Книга Дети Бога - Мэри Д. Расселл
Шрифт:
Интервал:
Закладка:
Винченцо Джулиани, до этого мига забытый в своем углу, вдруг обнаружил, что смотрит в глаза Эмилио Сандоса, и впервые за пятьдесят пять лет по-настоящему испугался. Разведя руки, он покачал головой, умоляя Эмилио поверить: «Я не подговаривал его».
— Nonserviam,[10]— отвернувшись от Джулиани, сказал Сандос. — Мною больше не будут пользоваться.
— Даже если мы попросим об этом? — настаивал папа. — Да.
— Итак. Не ради ордена. Не ради Святой Церкви. Ради себя и ради Господа ты должен туда вернуться, — сказал Эмилио Сандосу Геласиус III с пугающей, веселой уверенностью. — В этих руинах тебя ожидает Бог.
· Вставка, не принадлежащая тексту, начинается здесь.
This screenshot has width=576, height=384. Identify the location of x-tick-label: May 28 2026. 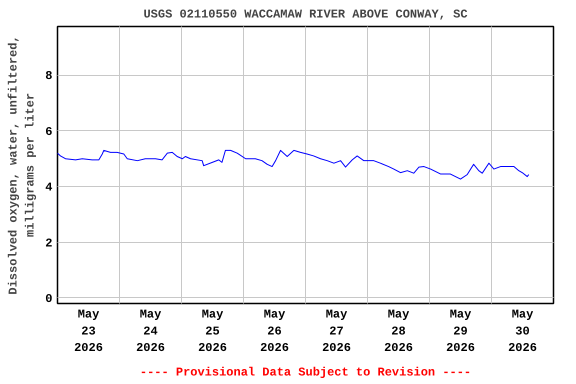
(398, 332). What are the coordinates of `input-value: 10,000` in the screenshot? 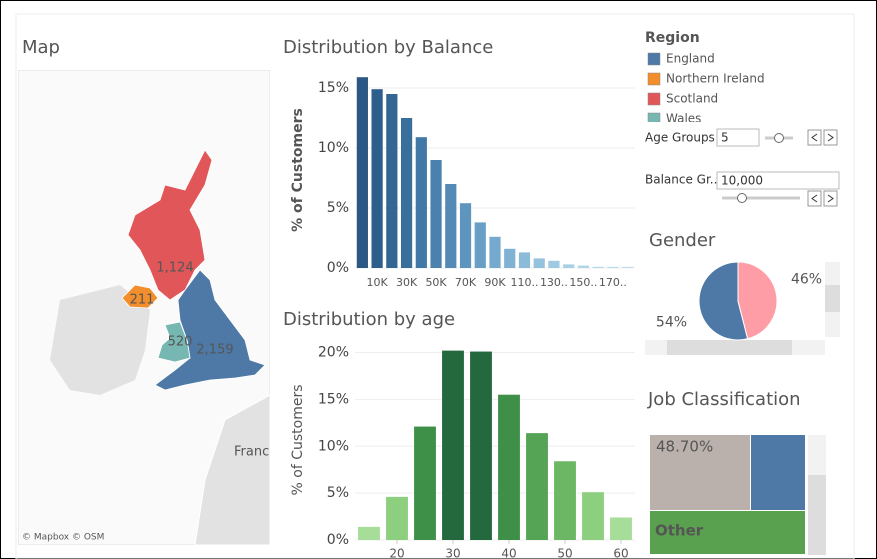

Винченцо Джулиани был человеком сдержанным, привыкшим к самоконтролю. Всю взрослую жизнь он провел среди таких же, как он, людей: интеллектуальных, изощренных, космополитичных. Он читал и переписывал святых и пророков, но это… «Я тону с головой», — думал он, желая спрятаться, убраться от того, что творилось в этой комнате, бежать от ужасной милости Бога. «Но чтобы Господь с нами не говорил, дабы нам не умереть», — думал Джулиани и ощутил внезапное сочувствие к евреям на горе Синай, к Иеремии, использованному против его воли, к Петру, пытавшемуся бежать от Христа. К Эмилио.
И все же нужно было взять себя в руки, бормотать любезные объяснения и умиротворяющие извинения, сопровождая его святейшество вниз по ступеням, а затем под солнечные лучи. Вежливость обязывала предложить папе отобедать перед возвращением в Рим. Долгий опыт позволил указать дорогу в трапезную, непринужденно беседуя о неаполитанском приюте и его тристановой архитектуре, по пути указывая на произведения искусства: превосходный Караваджо — тут; весьма недурной Тициан — там. И даже ухитриться добродушно улыбнуться брату Косимо, обалдевшему от появления на его кухне верховного понтифика, вопрошающего о наличии рыбного супа, рекомендованного отцом Генералом.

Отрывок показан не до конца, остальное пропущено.